Dos marcianos
A metáfora da «guerra» tem sido utilizada para descrever a atual luta contra a pandemia do covid-19. Outras vezes são as ideias e as imagens da ficção científica que são evocadas para interiorizar cenários e processos inusitados pela pandemia e especular sobre o que ainda pode acontecer.
Há um famoso livro de ficção científica que tem a palavra «guerra» no título e em que os vírus desempenham um papel decisivo – é A Guerra dos Mundos de H.G. Wells. O problema na comparação é que os mundos em guerra são os dos invasores marcianos e dos terrestres. E nesta ficção os vírus desempenham um papel benigno, do ponto de vista da humanidade, pois, quando os humanos estão prestes a ser dizimados pelos marcianos, estes sucumbem aos vírus terrestres contra os quais não têm imunidade.

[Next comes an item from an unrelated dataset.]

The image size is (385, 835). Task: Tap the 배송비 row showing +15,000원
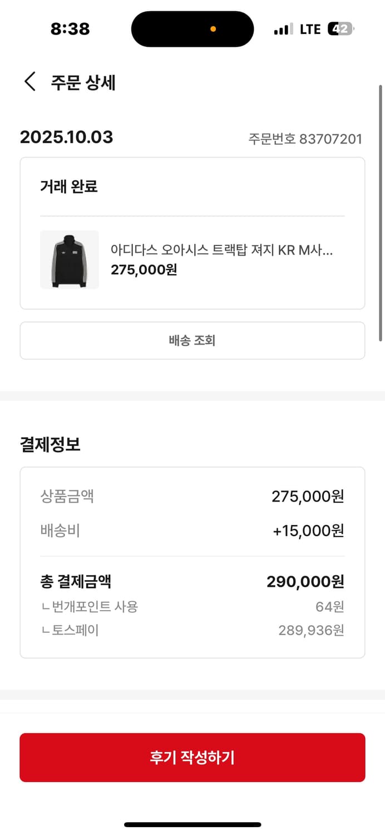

H.G. Wells usava a ficção científica para criticar o mundo em que vivia. As ambições dominadoras dos marcianos podem ser lidas como uma crítica às manifestações mais patológicas do colonialismo europeu. A questão perturbadora é se algumas ideias e imagens da Guerra dos Mundos não podem ser transpostas para a atualidade. A atual «guerra dos mundos» é uma guerra interior à Terra, entre seres humanos alienados, empenhados em sugar a energia vital da casa comum, e os seres que deixaram se ser protegidos pelos equilíbrios naturais.
Face ao ecossistema terrestre e ao que tem sido o passado humano, todos nós estamos a tornar-nos marcianos, embora uns mais do que outros. Yuval Noah Harari escreveu em Homo Deus: «A era em que a humanidade ficava indefesa perante epidemias naturais provavelmente acabou. Mas podemos chegar a ter saudades desse tempo.»* Em Sillicon Valley alguns génios tecnológicos adotaram como lema «equality is out, immortality is in» e gastam milhões de dólares para descobrir os segredos da imortalidade humana. Michio Kaku no seu livro O Futuro da Mente visionou o tempo em que as pessoas, a partir de uma certa idade, transferiam as suas mentes para corpos pós-biológicos.

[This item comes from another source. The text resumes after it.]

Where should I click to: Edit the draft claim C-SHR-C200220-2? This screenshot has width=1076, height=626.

De súbito, mesmo os mais marcianos dos humanos são forçados a perceber que a humanidade ainda não é imune a pandemias; que uma sociedade como Singapura que não é um modelo de igualdade mas era um modelo de sucesso no combate à pandemia descobriu que o seu calcanhar de Aquiles eram os trabalhadores ilegais a viver em espaços exíguos e que não os ter tido em conta pode ter comprometido todo o seu programa de combate ao covid-19; que as nossas mentes podem explorar o ciberespaço, mas os nossos corpos continuam tão vulneráveis a vírus como os dos nossos antepassados romanos ou medievais.
A pandemia do covid-19 teve a sua origem num «wet market» (o «wet» é do sangue dos animais derramado frente aos clientes, ver aqui) da China, numa sociedade que foi buscar à Europa o modelo capitalista e o modelo teórico-político de combate ao capitalismo, articulando ambos de uma forma surpreendente.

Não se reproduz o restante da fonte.